Ambiente & Veleni

Centrali a biomassa: i cittadini di Novaledo al bivio tra occupazione e salute

biomasse

Novaledo è un paesino della Valsugana, in Trentino. Non è un luogo molto noto, poiché non rientra nel circuito del turismo tipico di questa provincia. Tuttavia, in questi giorni assurge alle cronache locali molto frequentemente, poiché molti cittadini sono preoccupati per l’imminente e possibile costruzione di una centrale a biomassa, a servizio di una grande e nota realtà produttiva della zona, una fabbrica di marmellate famosa, la Menz e Gasser.

L’azienda ha avviato la procedura di richiesta autorizzativa, ottenendola, per installare una centrale a biomassa legnosa, per produrre energia termica per il proprio ciclo produttivo e energia elettrica da rivendere alla rete, con lo scopo di incamerare i forti incentivi che vengono riconosciuti a queste tipologie di centrali elettriche, classificate come fonti rinnovabili. Ho già scritto, qualche tempo fa, un post esplicativo su questo tema, spiegando che molte centrali a biomassa non starebbero in piedi economicamente senza incentivi. Il punto però, non è la centrale a biomassa in quanto tale, bensì per quale motivo viene realizzata e se serve ad un bene collettivo o solo per lucro.

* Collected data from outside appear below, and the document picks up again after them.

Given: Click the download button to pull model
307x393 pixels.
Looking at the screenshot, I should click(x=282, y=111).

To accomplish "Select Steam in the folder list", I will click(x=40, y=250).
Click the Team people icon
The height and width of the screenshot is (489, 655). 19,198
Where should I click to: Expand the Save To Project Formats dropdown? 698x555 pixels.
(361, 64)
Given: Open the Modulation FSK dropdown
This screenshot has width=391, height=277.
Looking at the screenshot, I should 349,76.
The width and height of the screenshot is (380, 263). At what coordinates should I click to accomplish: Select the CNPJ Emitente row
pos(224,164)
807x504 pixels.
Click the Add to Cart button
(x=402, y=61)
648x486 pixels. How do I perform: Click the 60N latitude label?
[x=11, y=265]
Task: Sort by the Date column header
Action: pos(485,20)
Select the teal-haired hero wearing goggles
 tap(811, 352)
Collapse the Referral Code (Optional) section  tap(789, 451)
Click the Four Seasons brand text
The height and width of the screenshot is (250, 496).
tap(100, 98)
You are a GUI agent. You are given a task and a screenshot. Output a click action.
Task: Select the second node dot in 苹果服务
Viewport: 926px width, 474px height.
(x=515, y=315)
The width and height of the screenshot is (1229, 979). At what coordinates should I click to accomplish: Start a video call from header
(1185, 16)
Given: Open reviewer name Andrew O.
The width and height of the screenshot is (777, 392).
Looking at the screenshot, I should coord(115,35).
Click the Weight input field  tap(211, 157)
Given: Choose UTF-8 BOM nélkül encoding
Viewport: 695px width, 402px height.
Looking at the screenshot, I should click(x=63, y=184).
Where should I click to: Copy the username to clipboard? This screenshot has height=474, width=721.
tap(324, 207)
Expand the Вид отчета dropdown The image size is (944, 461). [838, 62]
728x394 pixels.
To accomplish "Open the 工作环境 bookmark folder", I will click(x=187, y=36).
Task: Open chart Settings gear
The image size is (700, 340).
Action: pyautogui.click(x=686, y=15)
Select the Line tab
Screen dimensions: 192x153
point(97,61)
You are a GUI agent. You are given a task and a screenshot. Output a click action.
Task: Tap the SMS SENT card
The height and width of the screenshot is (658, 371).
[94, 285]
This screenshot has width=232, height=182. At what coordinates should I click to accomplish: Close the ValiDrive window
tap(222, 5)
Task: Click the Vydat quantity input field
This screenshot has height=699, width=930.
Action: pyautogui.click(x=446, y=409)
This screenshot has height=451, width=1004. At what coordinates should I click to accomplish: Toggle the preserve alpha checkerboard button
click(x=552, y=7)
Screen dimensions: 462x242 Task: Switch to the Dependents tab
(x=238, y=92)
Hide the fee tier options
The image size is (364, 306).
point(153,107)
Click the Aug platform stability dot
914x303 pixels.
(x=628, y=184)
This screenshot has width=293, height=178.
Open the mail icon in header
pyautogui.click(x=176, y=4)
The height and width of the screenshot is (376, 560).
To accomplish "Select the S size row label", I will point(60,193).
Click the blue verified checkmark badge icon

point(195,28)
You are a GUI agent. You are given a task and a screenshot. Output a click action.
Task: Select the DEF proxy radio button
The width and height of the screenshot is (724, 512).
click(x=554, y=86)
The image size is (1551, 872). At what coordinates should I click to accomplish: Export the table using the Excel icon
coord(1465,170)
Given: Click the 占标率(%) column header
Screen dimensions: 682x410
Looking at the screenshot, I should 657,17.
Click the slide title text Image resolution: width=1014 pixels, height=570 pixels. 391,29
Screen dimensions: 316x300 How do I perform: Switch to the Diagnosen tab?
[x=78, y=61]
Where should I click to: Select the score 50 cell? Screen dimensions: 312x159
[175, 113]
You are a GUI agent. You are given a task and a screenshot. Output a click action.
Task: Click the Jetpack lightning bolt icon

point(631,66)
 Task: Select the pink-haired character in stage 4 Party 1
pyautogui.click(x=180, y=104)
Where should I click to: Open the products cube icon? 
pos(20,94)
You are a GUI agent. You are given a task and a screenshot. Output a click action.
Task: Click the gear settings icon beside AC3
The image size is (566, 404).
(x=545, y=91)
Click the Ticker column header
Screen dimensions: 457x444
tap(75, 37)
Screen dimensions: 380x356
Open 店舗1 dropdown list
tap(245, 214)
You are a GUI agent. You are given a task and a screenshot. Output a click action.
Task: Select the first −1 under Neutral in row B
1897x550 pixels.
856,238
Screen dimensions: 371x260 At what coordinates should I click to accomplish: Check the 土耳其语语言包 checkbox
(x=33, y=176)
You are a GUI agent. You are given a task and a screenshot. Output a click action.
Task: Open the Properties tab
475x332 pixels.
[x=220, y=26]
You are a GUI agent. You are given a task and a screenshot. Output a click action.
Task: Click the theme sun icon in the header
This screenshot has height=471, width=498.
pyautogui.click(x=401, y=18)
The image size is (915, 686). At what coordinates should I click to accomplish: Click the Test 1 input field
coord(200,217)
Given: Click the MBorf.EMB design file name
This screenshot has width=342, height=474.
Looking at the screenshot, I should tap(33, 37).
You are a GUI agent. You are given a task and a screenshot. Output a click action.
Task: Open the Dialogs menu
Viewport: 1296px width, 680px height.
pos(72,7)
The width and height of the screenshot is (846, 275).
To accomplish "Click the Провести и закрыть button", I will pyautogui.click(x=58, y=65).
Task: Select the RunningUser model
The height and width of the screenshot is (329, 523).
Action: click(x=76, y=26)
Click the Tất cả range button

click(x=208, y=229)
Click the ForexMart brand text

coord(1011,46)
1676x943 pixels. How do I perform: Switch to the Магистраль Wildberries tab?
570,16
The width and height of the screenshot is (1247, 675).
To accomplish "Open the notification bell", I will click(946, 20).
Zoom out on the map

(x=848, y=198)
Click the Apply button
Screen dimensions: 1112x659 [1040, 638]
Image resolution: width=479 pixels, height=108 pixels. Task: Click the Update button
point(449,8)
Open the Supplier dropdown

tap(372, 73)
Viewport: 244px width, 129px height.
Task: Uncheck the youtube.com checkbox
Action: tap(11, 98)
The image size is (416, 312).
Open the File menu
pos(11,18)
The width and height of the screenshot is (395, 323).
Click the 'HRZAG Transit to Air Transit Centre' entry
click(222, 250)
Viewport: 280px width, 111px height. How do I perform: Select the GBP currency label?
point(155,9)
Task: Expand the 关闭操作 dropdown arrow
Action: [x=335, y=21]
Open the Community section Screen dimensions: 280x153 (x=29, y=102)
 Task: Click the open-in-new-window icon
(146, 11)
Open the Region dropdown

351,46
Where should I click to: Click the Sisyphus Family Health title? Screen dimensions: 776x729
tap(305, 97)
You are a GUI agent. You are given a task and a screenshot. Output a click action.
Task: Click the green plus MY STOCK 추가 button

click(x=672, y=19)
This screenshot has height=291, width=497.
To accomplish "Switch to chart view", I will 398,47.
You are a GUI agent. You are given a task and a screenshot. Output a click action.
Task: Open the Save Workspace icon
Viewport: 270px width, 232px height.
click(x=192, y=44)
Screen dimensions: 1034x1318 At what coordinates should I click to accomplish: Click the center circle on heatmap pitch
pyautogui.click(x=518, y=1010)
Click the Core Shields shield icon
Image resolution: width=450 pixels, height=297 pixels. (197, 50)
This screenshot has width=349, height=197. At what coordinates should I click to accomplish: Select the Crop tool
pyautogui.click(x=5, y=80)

Mi spiego meglio: la Valsugana è una zona che sta subendo un elevato inquinamento ambientale, dovuto ad un traffico veicolare intenso, a causa della presenza di un’acciaieria che secondo i comitati cittadini creerebbe moltissimi problemi ambientali; aggiungere una nuova fonte di emissione di polveri sottili in questa zona già compromessa, preoccupa non poco la popolazione locale. La centrale in questione non andrebbe a coprire il fabbisogno energetico della popolazione, magari realizzando una rete di teleriscaldamento e non sostituirebbe la miriade di stufe e stufette che contribuiscono non poco all’inquinamento locale, bensì sarebbe aggiunta a queste ultime. Ecco perché diventa insostenibile in questo contesto. Ecco perché la gente protesta, preoccupata per la salute dei propri figli.

L’azienda che vorrebbe installare nel proprio stabilimento questa centrale a biomassa, rappresenta una realtà di riferimento per l’occupazione locale, garantendo posti di lavoro e indubbio prestigio alla zona. Ha identificato, in questo investimento, una via per abbattere i costi energetici della propria produzione. Scelta legittima, ma non ha considerato il contesto in cui si cala tale realizzazione tecnica. Un luogo già fortemente compromesso da situazioni già al limite, in fatto di presenze di nanopolveri.

Nascono i comitati locali, che avviano una protesta, una battaglia per esortare l’azienda a rivedere tali scelte tecniche, che destano grandi timori per la salute pubblica. Non vi è astio, da parte dei comitati, nei confronti dell’azienda, ma molti cittadini della zona sono preoccupati dall’inevitabile incremento di polveri sottili che tale nuova centrale determinerebbe. E la provincia di Trento? L’ente pubblico ha ribadito più volte che, dove fosse presente il metano, non avrebbe incentivato la costruzione di centrali a biomassa, in quanto ritenute non compatibili con il territorio. Ma gli investimenti industriali vanno sostenuti, perciò via lo stesso ai contributi a questa azienda che, indubbiamente, sta investendo sul territorio per ampliare lo stabilimento e questo è positivo, ma lo fa perseguendo una strada che non è sostenibile per la zona.

Una centrale a biomassa, fatta per incamerare gli incentivi dal Gse per la produzione di energia elettrica, stimati in circa 1.600.000 euro lordi annui, ma che brucerà quasi 19.000 tonnellate l’anno di legna, si dice proveniente dalla zona, ma la zona non ha la sostenibilità per dare tanto combustibile per molti anni. E allora cosa si brucerà nel futuro? La via futura potrebbe essere la combustione di Css (Combustibile solido secondario) che verrà fabbricato dalla provincia di Trento a fine ciclo dei rifiuti? Il Css è diventato “biomassa” per decreto, una centrale a biomassa è, costruttivamente, simile a un inceneritore, il prodotto verrà creato in loco o a pochi chilometri. L’intreccio tra i percorsi è solo una congettura per ora, ma una centrale a biomassa, per rendere, deve bruciare e se la legna finisce, cosa brucia? Per ora il Css non è un obiettivo di tale centrale, ma nel tempo potrebbe diventare davvero una valida alternativa in caso di carenza di legna. La provincia si scarica dei rifiuti, che diventano “biomassa”, l’azienda trova l’alternativa alla carenza di legna locale. Forse la gente ha ragione a preoccuparsi , in questa valle che soffre già di elevate situazioni di inquinamento ambientale.